**Activity**.
Only the lines from the one containing "The image size is (331, 220)." through the last line of the entries are wanted. Transcribe them exactly.

**Given data**.
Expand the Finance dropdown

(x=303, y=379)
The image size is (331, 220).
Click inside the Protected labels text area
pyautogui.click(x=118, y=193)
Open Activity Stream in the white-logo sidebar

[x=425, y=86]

**Result of this exercise**.
The image size is (331, 220).
Click inside the Protected labels text area
pyautogui.click(x=118, y=193)
Open Activity Stream in the white-logo sidebar

[x=425, y=86]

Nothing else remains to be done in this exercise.